Tesfaye Amare Zerihun

Version

1

Project

ERIGrid 2.0

Date

10/05/2020

Test Case Definition

Name of the Test Case

Verification of the reliability of a redundant system or algorithm (e.g. failover)

Narrative

The aim of this test case is to assess and verify the reliability of failover systems in smart grids that relies on putting redundancy. Redundancy is mainly used for critical smart grid applications such as protection in substations. In general, the redundancy can be either for control systems (such as the SCADA controller), communication networks or network controller (such as SDN controller), or a redundancy in the sensors and actuators (CT/PTs, Merging units, Breakers). Specifically, this test case looks into the reliability of failover systems with a redundancy in the communication networks.

The ICT support system/communication network may fail due various reasons for e.g., component (hardware) failures, environmental failures (such as weather disruption failing multiple components), a power outage, overloading of the network (capacity shortage) or cyber-attack. A fail-over system tries to quickly detect failures and switch to backup systems (smooth transition in the case of active standby systems) or it tries to recover the system after experiencing some performance glitch (the case of passive standby system). Unlike active backup systems, in the case of passive redundant systems, there can be small system down time until the backup system is powered on and takeover. The test case investigates the reliability of active or passive fail over systems to verify if these systems can meet the requirements (delays, packet loss or system down time) specified by the smart grid application considered or requirements set by the standards and protocols such as IEC 61850.

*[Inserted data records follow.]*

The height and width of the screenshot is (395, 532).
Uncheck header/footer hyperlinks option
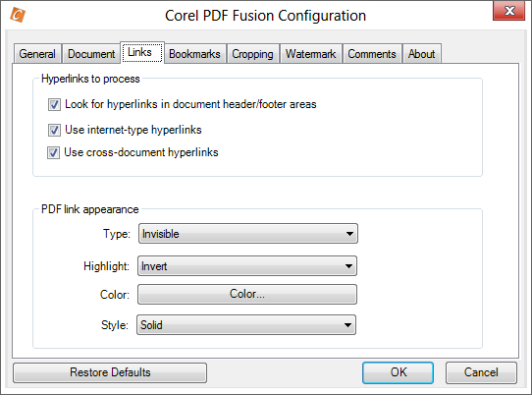pyautogui.click(x=54, y=104)
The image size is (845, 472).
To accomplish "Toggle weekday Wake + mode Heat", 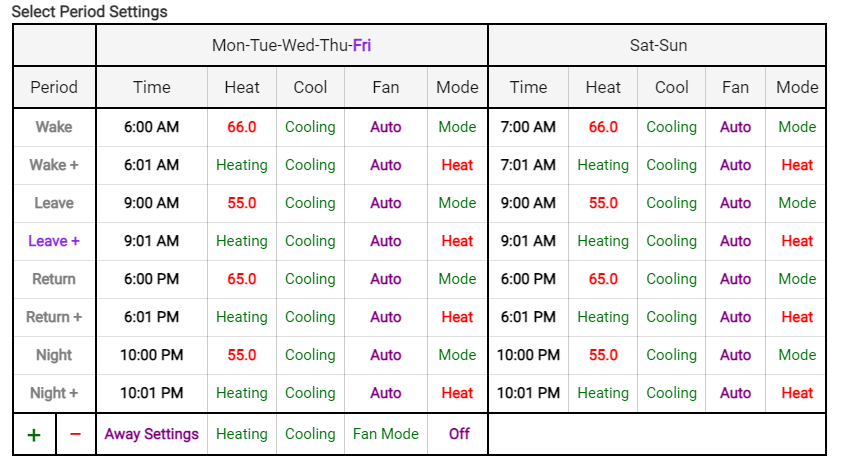I will coord(457,165).
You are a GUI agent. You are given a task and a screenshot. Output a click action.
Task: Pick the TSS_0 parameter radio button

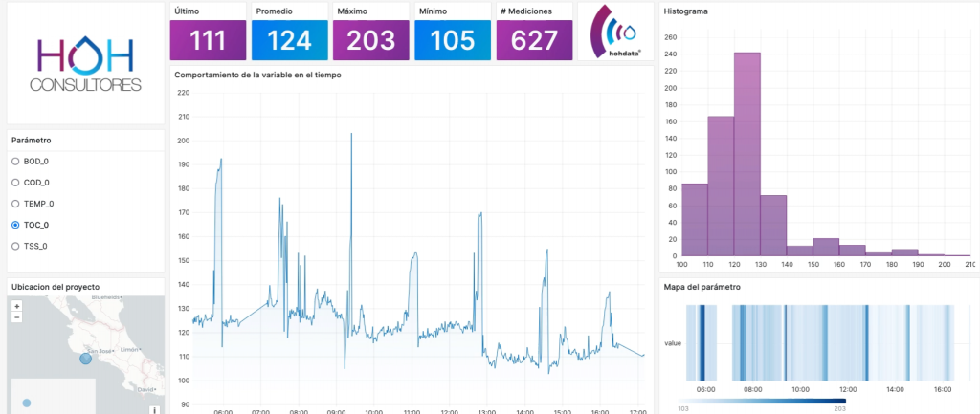tap(15, 246)
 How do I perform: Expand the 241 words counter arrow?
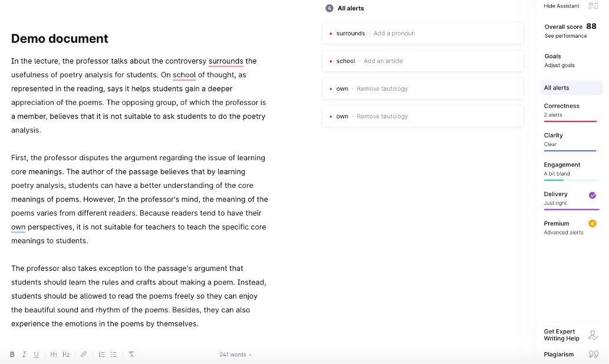[250, 355]
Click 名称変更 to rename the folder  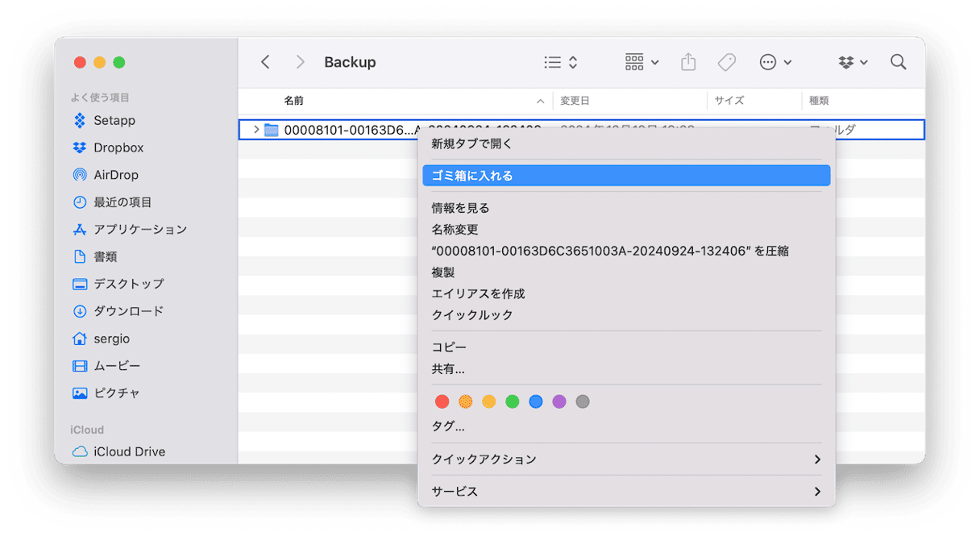[455, 230]
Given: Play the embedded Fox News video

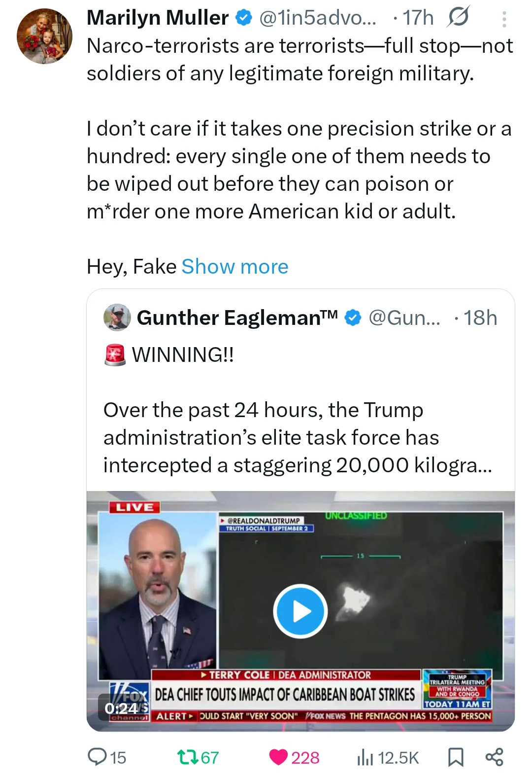Looking at the screenshot, I should [x=300, y=611].
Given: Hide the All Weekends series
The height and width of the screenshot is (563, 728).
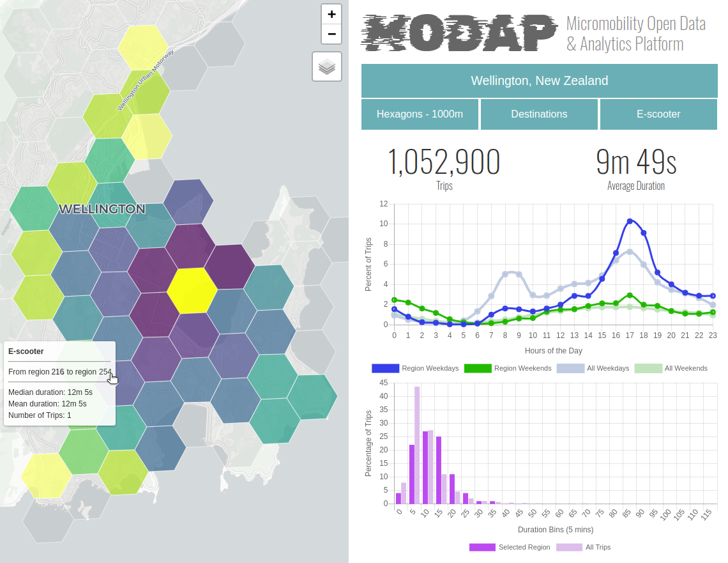Looking at the screenshot, I should click(x=671, y=368).

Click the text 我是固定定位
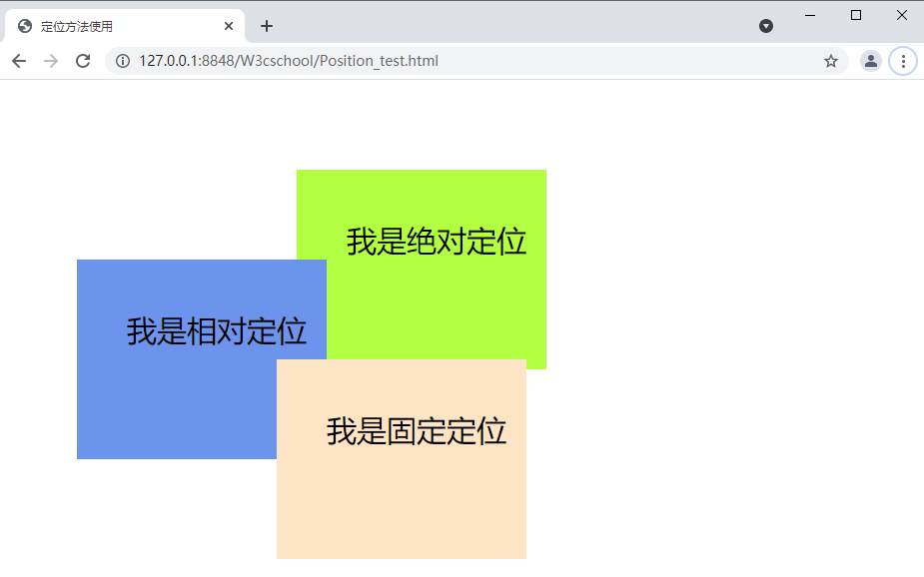click(x=417, y=431)
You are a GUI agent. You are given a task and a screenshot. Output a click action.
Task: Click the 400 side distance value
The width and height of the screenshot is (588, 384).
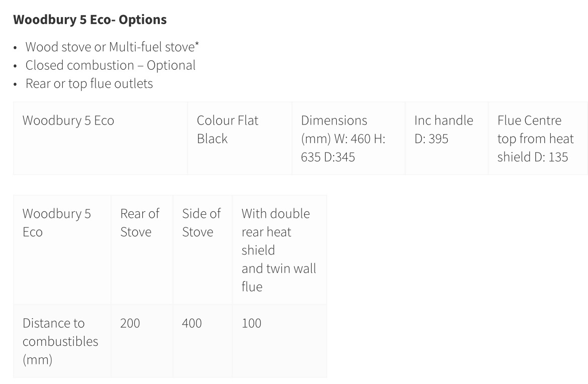[191, 323]
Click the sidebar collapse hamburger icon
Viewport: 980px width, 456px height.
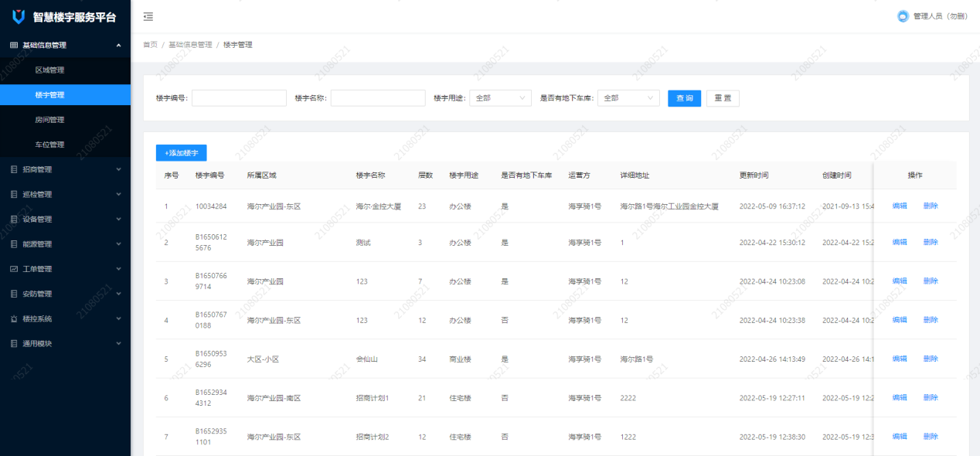148,16
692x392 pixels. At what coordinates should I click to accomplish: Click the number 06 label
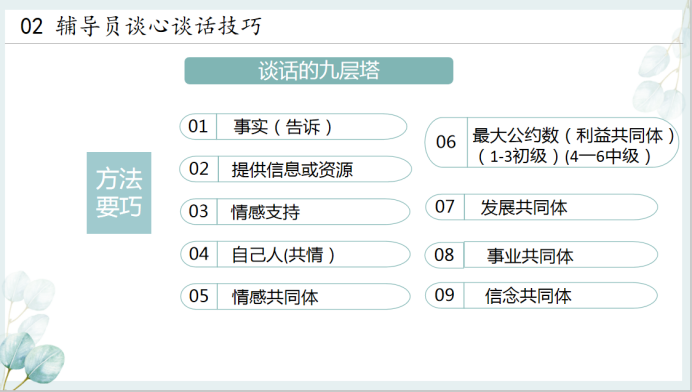[x=446, y=142]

Function(s) under Investigation (FuI)
  • Exchange of data (measurement and control commands) through the communication network
  • Control functions on the local controllers / IEDs
  • Protection functions on the local controllers / IEDs
Object under Investigation (OuI)

Communication Network (network devices, switches, network links), control devices or IEDs

Domain under Investigation (DuI)
  • Information & Communication System
  • Control system
  • Power system
Purpose of Investigation (PoI)
  • PoI#1: Characterization of the performance of fail-over systems with a varying degree of redundancy.
    • PoI#1.1: Characterization of the performance of fail-over systems with redundancy in the communication network.
    • PoI#1.2: Characterization of the performance of fail-over systems with redundancy in the controller/IED
  • PoI#2: Characterization of the redundant communication/control system for its vulnerability towards cyber attacks
  • PoI#3: Verification of the system level performance with standard requirements (if it complies with the minimum expected KPIs e.g., down time, packet loss or delay)
System under Test (SuT)
  • Communication network (Switches, routers, network links)
  • Sensors (voltage sensors, CT/PT basic control), Actuators (breakers, intelligent switches)
  • SCADA Controller (for e.g., FLISR, voltage control, monitoring functions) or local controllers/IEDs
  • Power transmission system (substations, transmission lines)
Functions under Test (FuT)
  • Capability of the communication network/ devices to facilitate data exchange between controllers/IEDs, sensors and actuators (breaker, disconnectors)
  • Control and Protection functions
  • Monitoring capability of sensors (devices such as Merging units, PMUs)
  • Actuator (breaker, disconnector) functions
Test criteria (TCR)
  • Run the system without introducing faults, and measure the communication network's performance during the normal operating condition…
  • Introduce a fault and measure the communication network performance degradation right after a failure/fault occur/injected.
  • Calculate and obtain the overall system performance (availability, reliability).
Target Metrics (TM)
  1. End to end delay, packet loss
    • During a normal operating condition
    • After introducing a fault
  2. Up time, down time, availability and reliability
    • After introducing a fault
Variability Attributes (VA)
  • Redundancy type and degree (active-active, active-standby, active-inactive)
  • Number of simultaneous (component) failures
  • Communication network traffic situation (background traffic)
  • Communication topology
  • Failure type
    • Cascading (from PS to CS)
    • Hardware
    • Software
Quality Attributes (QA)

Pass: End to end delay (average, maximum) and packet loss are within the maximum limit or threshold values set by specifications on standard communication protocol or the smart grid application (such as protection) considered. OR, the availability, reliability measures are within the limit on the specification requirement set by system administrator.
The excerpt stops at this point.